» MATERIAL TO PROCESS
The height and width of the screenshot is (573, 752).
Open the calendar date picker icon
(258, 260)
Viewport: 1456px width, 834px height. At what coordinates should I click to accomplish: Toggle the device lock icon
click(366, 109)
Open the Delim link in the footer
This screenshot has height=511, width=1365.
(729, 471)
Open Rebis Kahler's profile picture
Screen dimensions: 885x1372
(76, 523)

» WHAT TO WORK ON
Retype the complete listing verbatim.

» EXPECTED ANSWER
The height and width of the screenshot is (573, 752).
Open the calendar date picker icon
(258, 260)
Viewport: 1456px width, 834px height. At what coordinates should I click to accomplish: Toggle the device lock icon
click(366, 109)
Open the Delim link in the footer
This screenshot has height=511, width=1365.
(729, 471)
Open Rebis Kahler's profile picture
Screen dimensions: 885x1372
(76, 523)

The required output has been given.